TEXTBLOCK:
++++++++++

Mit der Aufnahme in den "Wohnbereich" kommt nach übereinstimmender Lehre und Rechtsprechung ein zivilrechtlicher Vertrag zwischen Heimbewohner und dem Heimträger zustande, der den Bestimmungen §§ 27b ff KSchG unterliegt. Dass das Land Tirol die Kosten des Heimaufenthaltes (Grundversorgung) übernimmt, führt nicht zur Unanwendbarkeit der §§ 27b ff KSchG.
Behindertenheime sind in den in § 27b Abs 1 KSchG alternativ aufgezählten drei Arten von Einrichtungen (Altenheime, Pflegeheime und andere Einrichtungen) nicht ausdrücklich genannt. Es kann aber kein Zweifel daran bestehen, dass Einrichtungen der Behindertenhilfe im Begriff "andere Einrichtungen" inkludiert sind. Auch das "Betreute Wohnen" fällt darunter, wenn neben der Unterkunft Pflege- und Betreuungsleistungen erbracht werden (Grundversorgung). Darüber hinaus erbringt die Beklagte vom Heimbewohner gewählte und vom Bescheid des Landes Tirol nicht umfasste, über die Grundversorgung hinausgehende Zusatzleistungen.

++++++++++

EXTRAHIERTE DATENSÄTZE:
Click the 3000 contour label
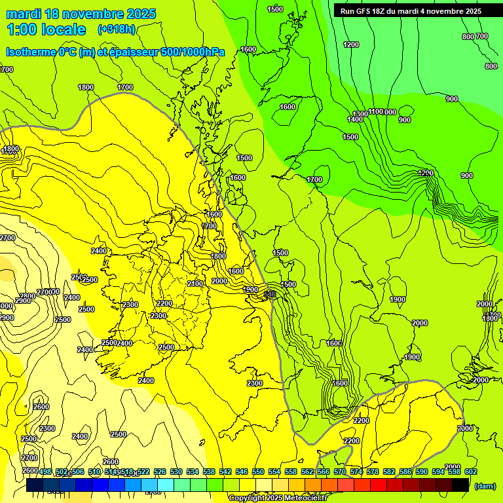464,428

++++++++++

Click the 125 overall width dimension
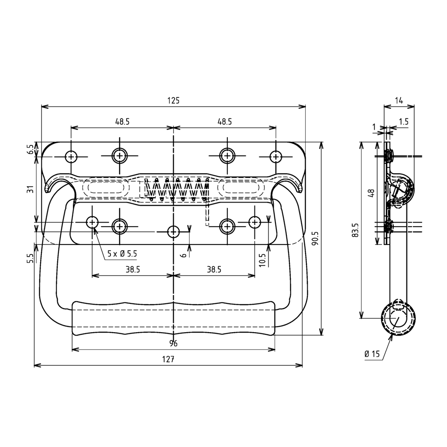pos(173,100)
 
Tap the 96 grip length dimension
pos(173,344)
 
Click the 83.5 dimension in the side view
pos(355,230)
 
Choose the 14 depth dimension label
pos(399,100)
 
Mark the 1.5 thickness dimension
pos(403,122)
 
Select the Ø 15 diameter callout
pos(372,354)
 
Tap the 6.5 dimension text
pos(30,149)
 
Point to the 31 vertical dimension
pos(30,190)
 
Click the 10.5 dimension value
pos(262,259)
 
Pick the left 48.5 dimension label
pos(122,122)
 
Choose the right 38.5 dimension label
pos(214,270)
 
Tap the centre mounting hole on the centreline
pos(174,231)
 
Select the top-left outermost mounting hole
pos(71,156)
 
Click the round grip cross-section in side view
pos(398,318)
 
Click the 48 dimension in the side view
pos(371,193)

++++++++++

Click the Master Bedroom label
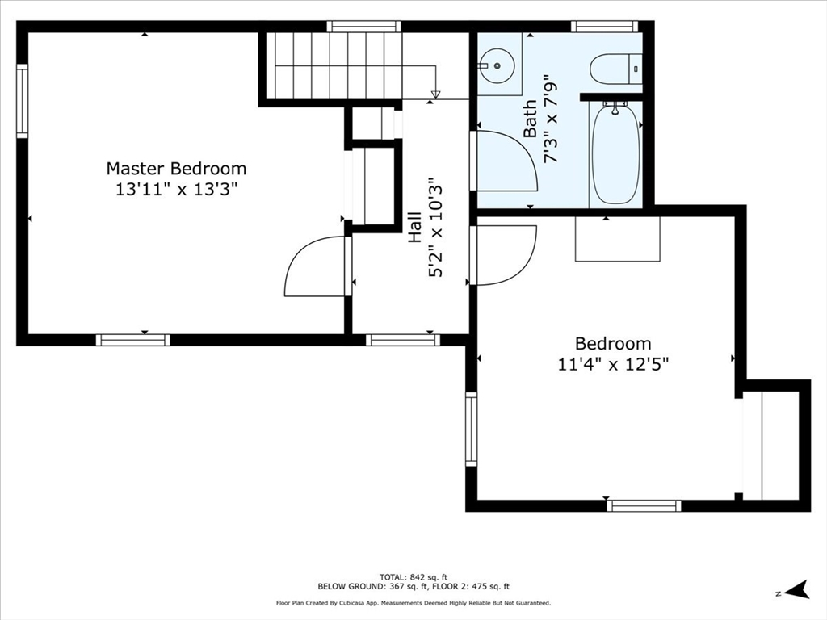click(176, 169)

++++++++++

ZIELE:
1 > Wiederhole aus dem Textblock zum Heimvertrag wörtlich den Abschnitt von „Mit der Aufnahme“ bis einschließlich „27b ff KSchG.“.
2 > Prüfe, ob die folgenden Aussagen mit dem Textblock zum Heimvertrag übereinstimmen, und beantworte jede mit Ja oder Nein samt den entscheidenden Worten des Textblocks als wörtlichem Zitat: (a) Behindertenheime werden in § 27b Abs 1 KSchG ausdrücklich genannt. (b) Die Übernahme der Kosten des Heimaufenthaltes durch das Land Tirol macht die §§ 27b ff KSchG nicht unanwendbar. (c) Die Beklagte erbringt Zusatzleistungen, die über die Grundversorgung hinausgehen.
Die Datensätze stammen aus einer anderen Quelle.

LÖSUNGEN IM ANSCHLUSS:
1 >
Mit der Aufnahme in den "Wohnbereich" kommt nach übereinstimmender Lehre und Rechtsprechung ein zivilrechtlicher Vertrag zwischen Heimbewohner und dem Heimträger zustande, der den Bestimmungen §§ 27b ff KSchG unterliegt. Dass das Land Tirol die Kosten des Heimaufenthaltes (Grundversorgung) übernimmt, führt nicht zur Unanwendbarkeit der §§ 27b ff KSchG.

2 >
(a) Nein: „Behindertenheime sind in den in § 27b Abs 1 KSchG alternativ aufgezählten drei Arten von Einrichtungen (Altenheime, Pflegeheime und andere Einrichtungen) nicht ausdrücklich genannt.“
(b) Ja: „Dass das Land Tirol die Kosten des Heimaufenthaltes (Grundversorgung) übernimmt, führt nicht zur Unanwendbarkeit der §§ 27b ff KSchG.“
(c) Ja: „erbringt die Beklagte vom Heimbewohner gewählte und vom Bescheid des Landes Tirol nicht umfasste, über die Grundversorgung hinausgehende Zusatzleistungen“